Fr Chikoya said this places a heavier logistical burden on national CSO, especially with the additional requirement and late announcement of the accreditation deadline.

He said in 2016, 2011, 2008 and at other times in the past, the ECZ allowed national CSOs to accredit their monitors at the provincial and even national level without any problems.

Fr Chikoya said the ECZ accreditation requirements compel CSOs to provide EC-12 forms for each CSO monitor.

He said the EC-12 form that was used in by-election required this form to be completed in triplicate when only one form was required in 2016.

Fr Chikoya said this places a heavy paperwork burden on CSOs and even the ECZ itself.

He said the requirement that CSOs present a certificate from the Registrar of Societies for accreditation was contradicted by ECZ’s own document entitled “Accreditation Procedures and Code of Conduct for Observer/Monitor”.

“This document in B.10. provides that all organisations eligible to be accredited are ‘an institution and organization registered under the Non-Governmental Organisations Act (2009) or any relevant laws in or outside Zambia’. Given that CSOs are legally registered in Zambia under multiple legislative mechanisms, CCMG believes that this provision is discriminatory. This is because it only allows organisations registered under the Registrar of Societies to provide a registration certificate to support the accreditation of its monitors,” he said.

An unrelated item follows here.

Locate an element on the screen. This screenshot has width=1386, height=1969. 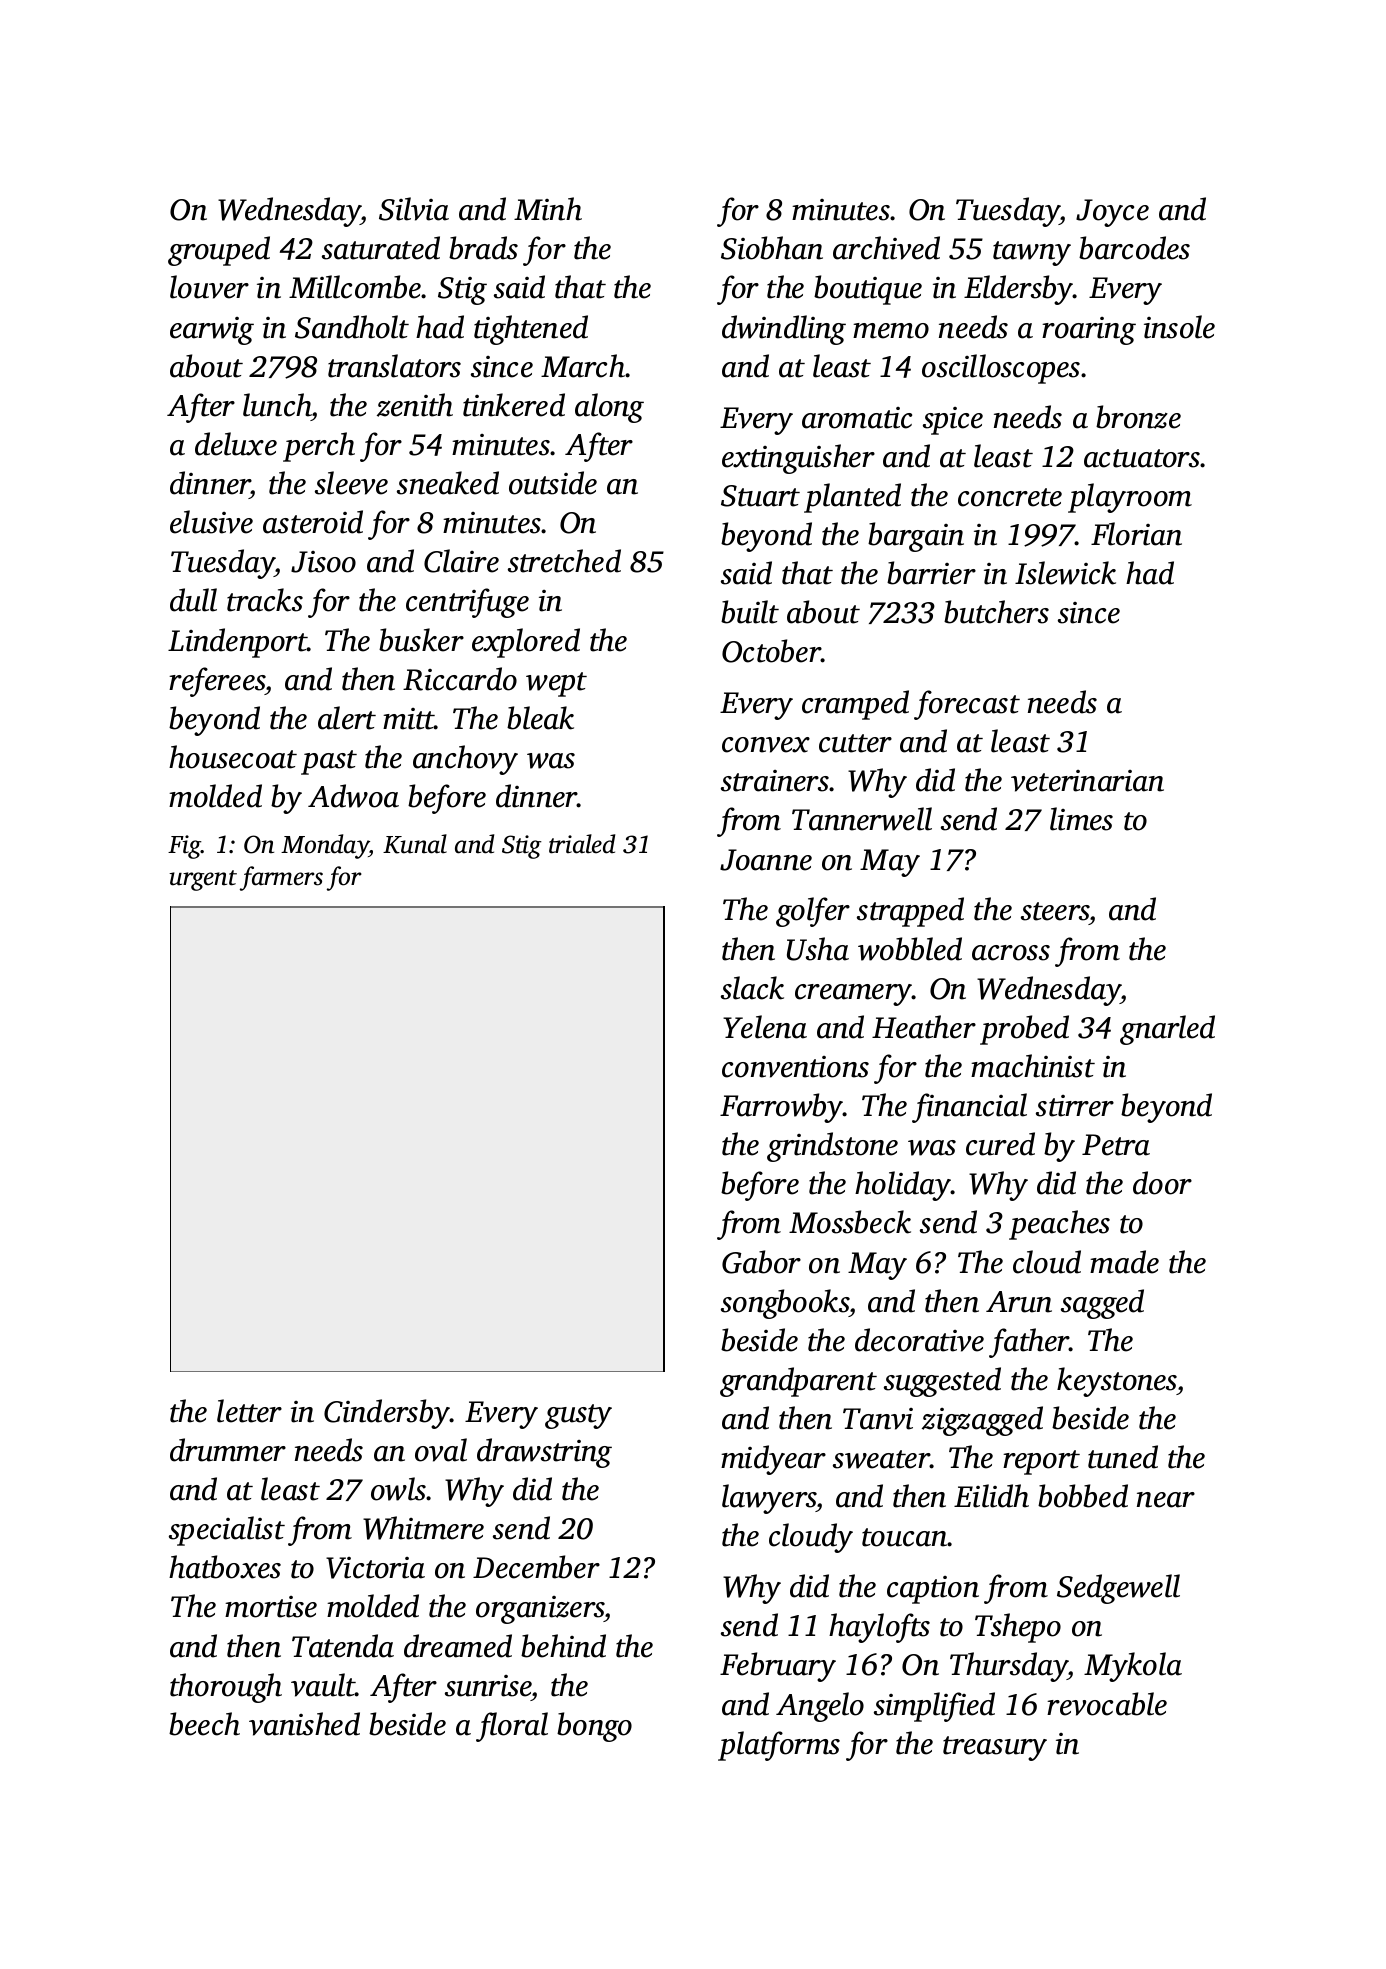
tawny is located at coordinates (1032, 253).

He said the other ECZ accreditation requirement that was problematic was one that compel CSOs to present evidence of work experience in the governance sector for the past three years.

Fr Chikoya said there was no explanation as to why such a provision was necessity in electoral observation.

He said elections were a concern of all citizens, CSOs and other stakeholders, not a single sector.

Fr Chikoya said to ensure credibility of the 2021 elections, organisations who wish to monitor the elections should not be unnecessarily restricted.

On assigning specific polling stations to CSOs, Fr Chikoya said CCMG believes that each organisation should be free to deploy monitors in the poling districts of their choice.

He said there was no need for ECZ to compel CSOs to divulge the polling station assignments for their monitors.

Fr Chikoya said CSOs’ monitors were relatively fewer than the party polling agents, and so accrediting CSOs to specific polling stations creates a transparency question because, in principle, it could allow any electoral commission to create a different type of electoral process in polling stations where there are CSO monitors compared to the ones where there are no CSO monitors.

“In addition, such a measure in principle could also allow a situation where any electoral commission, police or government to target actions, such as unjustified removal of monitors and indeed a CSO, since they are relatively few,” he said.

He said in the ECZ’s “Accreditation Procedures and Code of Conduct for Observer/Monitor” also released on July 12, it cited the Principles for Election Management, Monitoring and Observation in the SADC Region (Pemmo) 2003.

Fr Chikoya said in the cited (PEMMO) document, one of the key principles states that “The EMB must ensure that the accreditation process for observers and monitors was speedy, efficient and non-discriminatory.”

“With the new burdensome requirements for accreditation, it is our considered view that the ECZ’s accreditation procedures do not meet this principle, especially when these procedures were released so late in the process and with limited prior informed consultation with stakeholders. CCMG believes that any decision by the commission on the management of the elections must reflect the spirit and principles of the Constitution of Zambia and international standards of electoral process management,” he said.

Fr Chikoya called upon the ECZ to immediately clarify the issues raised and also do away with the new accreditation requirements for CSOs, which have the potential to significantly limit CSO presence in polling stations.

“At the same time CCMG calls on the ECZ to keep the accreditation period open till 10th of August,” said Fr Chikoya.